Nos acercábamos a toda velocidad hacia las estalactitas, que supuse pincharían nuestras pompas y nos ensartarían como brochetas.
—¿Cómo se controlan estas cosas? —preguntó Annabeth a voz en cuello.
—¡No creo que puedan controlarse! —me desgañité.
Gritamos a medida que las burbujas se estampaban contra el techo y… de pronto todo fue oscuridad.
¿Estábamos muertos?
No, aún tenía sensación de velocidad. Subíamos a través de la roca sólida con tanta facilidad como una burbuja en el agua. Caí en la cuenta de que ése era el poder de las perlas: «Lo que es del mar, siempre regresará al mar».
Por un instante no vi nada fuera de las suaves paredes de mi esfera, hasta que mi perla brotó en el fondo del mar. Las otras dos esferas lechosas, Annabeth y Grover, seguían mi ritmo mientras ascendíamos hacia la superficie. Y de pronto… estallaron al irrumpir en la superficie, en medio de la bahía de Santa Mónica, derribando a un surfero de su tabla, que exclamó indignado:
—¡Eh, tío!
Agarré a Grover y tiré de él hasta una boya de salvamento. Fui por Annabeth e hice lo propio. Un tiburón de más de tres metros daba vueltas alrededor, muerto de curiosidad.
—¡Largo! —le ordené.
El escualo se volvió y se marchó a todo trapo.
El surfero gritó no sé qué de unos hongos chungos y se largó, pataleando tan rápido como pudo.
De algún modo, sabía qué hora era: primera de la mañana del 21 de junio, el día del solsticio de verano.

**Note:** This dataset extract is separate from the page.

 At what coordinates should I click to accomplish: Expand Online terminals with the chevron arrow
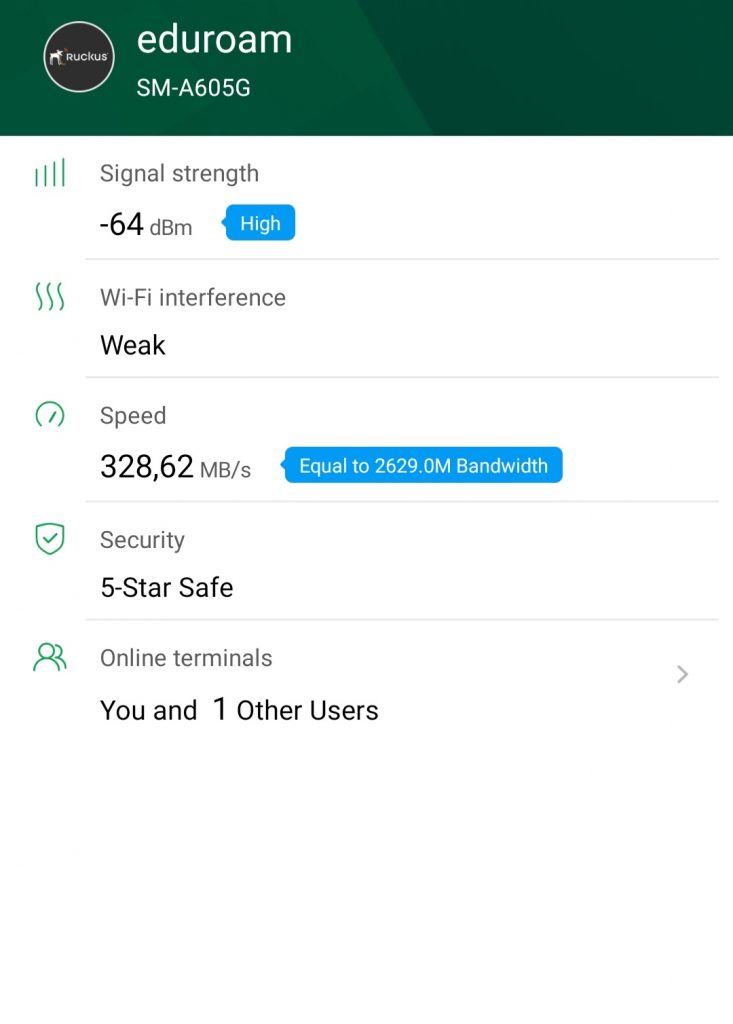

En la distancia, Los Angeles estaba en llamas, columnas de humo se alzaban desde todos los barrios de la ciudad. Había habido un terremoto, y había sido culpa de Hades. Probablemente acababa de enviar a un ejército de muertos detrás de mí. Pero de momento el inframundo era el menor de mis problemas.
Tenía que llegar a la orilla. Tenía que devolverle el rayo maestro a Zeus en el Olimpo. Y sobre todo, tenía que mantener una conversación importante con el dios que me había engañado.